The defining characteristic of Southern California's 2025 real estate market has been the unprecedented surge in available housing inventory across all counties. Orange County continues to lead this trend with a massive 79.28% year-over-year increase, reaching 4,457 single-family homes in May. Riverside County follows closely with a 52.80% annual increase to 7,992 homes, while Los Angeles County maintains its substantial 47.13% jump to 13,695 active listings. San Diego County, despite its price resilience, shows a 66.34% year-over-year inventory increase with 5,664 homes available. This flood of new listings represents the highest inventory levels these markets have seen in several years, fundamentally altering the balance of power between buyers and sellers. The consistent month-over-month increases across all counties throughout the spring selling season indicate this trend is structural rather than seasonal, suggesting a permanent shift in market dynamics.
Despite the dramatic inventory increases, market timing metrics across Southern California are showing signs of stabilization, albeit at significantly elevated levels compared to last year. Los Angeles County has demonstrated the most stability, with homes spending exactly 23 days on market for two consecutive months, though this still represents a 24.32% increase from May 2024. Orange County has seen a slight acceleration in marketing time to 23 days, up 35.29% year-over-year, while San Diego County has maintained 18 days unchanged from April, though 50% higher than last year. Riverside County shows homes taking 38 days to sell in May, an 11.43% annual increase but with month-over-month improvements. This stabilization suggests that while the overall market has shifted dramatically from previous years' frenzied pace, well-priced properties are still finding buyers within reasonable timeframes, indicating that quality homes with appropriate pricing strategies continue to attract interest even in this buyer-favorable environment.
The most significant transformation in Southern California real estate is the complete establishment of buyer's market conditions across all major counties. When measuring Months of Supply Inventory (MSI)—with three months historically representing a balanced California market—every county now operates above this threshold. Riverside County maintains the strongest buyer's market position with 4.3 months of supply in May, followed by Los Angeles County which has deepened into buyer's territory at 3.9 months. San Diego County officially crossed into buyer's market status for the first time in years with 3.4 months in May, while Orange County established itself as a buyer's market at 3.3 months.

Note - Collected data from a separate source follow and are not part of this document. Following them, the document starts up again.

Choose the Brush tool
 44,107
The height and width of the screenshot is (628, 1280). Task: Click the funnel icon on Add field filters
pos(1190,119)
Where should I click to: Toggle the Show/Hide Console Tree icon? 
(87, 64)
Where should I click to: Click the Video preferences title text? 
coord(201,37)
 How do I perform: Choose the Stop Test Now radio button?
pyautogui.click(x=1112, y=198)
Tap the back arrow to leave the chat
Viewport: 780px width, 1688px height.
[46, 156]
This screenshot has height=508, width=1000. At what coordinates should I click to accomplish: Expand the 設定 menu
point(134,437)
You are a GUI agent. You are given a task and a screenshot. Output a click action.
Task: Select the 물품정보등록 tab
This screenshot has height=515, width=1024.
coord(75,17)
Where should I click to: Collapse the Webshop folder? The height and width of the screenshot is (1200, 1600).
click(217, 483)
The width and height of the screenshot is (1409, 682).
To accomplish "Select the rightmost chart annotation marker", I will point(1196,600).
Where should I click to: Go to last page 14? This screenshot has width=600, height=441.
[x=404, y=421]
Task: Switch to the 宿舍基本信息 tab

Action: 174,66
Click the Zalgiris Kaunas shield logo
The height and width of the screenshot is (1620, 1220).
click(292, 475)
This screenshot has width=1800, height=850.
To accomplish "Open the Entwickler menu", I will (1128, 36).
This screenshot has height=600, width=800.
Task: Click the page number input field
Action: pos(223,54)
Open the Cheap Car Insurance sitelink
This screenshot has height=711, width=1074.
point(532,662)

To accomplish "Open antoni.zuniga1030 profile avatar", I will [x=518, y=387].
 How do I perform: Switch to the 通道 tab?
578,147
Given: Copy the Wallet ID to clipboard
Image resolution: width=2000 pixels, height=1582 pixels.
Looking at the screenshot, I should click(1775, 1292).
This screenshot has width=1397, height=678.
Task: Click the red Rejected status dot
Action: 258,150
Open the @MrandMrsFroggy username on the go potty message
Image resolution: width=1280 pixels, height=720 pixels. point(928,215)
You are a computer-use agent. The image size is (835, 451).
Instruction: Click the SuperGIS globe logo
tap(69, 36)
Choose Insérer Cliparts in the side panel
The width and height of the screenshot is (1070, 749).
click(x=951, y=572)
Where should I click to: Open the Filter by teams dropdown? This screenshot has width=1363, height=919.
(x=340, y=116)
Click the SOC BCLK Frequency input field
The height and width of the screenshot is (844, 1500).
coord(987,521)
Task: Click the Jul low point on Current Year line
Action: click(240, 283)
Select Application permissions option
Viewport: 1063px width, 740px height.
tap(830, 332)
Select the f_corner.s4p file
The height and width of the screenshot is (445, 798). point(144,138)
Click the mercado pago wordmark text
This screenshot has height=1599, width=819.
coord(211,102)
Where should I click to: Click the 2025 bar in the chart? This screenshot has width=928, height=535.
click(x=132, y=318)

This represents a complete reversal from early 2024, when all counties strongly favored sellers with MSI readings typically below 2.5 months. The sustained higher inventory levels mean buyers now have unprecedented choice, time to make decisions, and negotiating leverage, while sellers must fundamentally adjust their strategies, pricing expectations, and timelines to succeed in this transformed market landscape where supply consistently outpaces current absorption rates.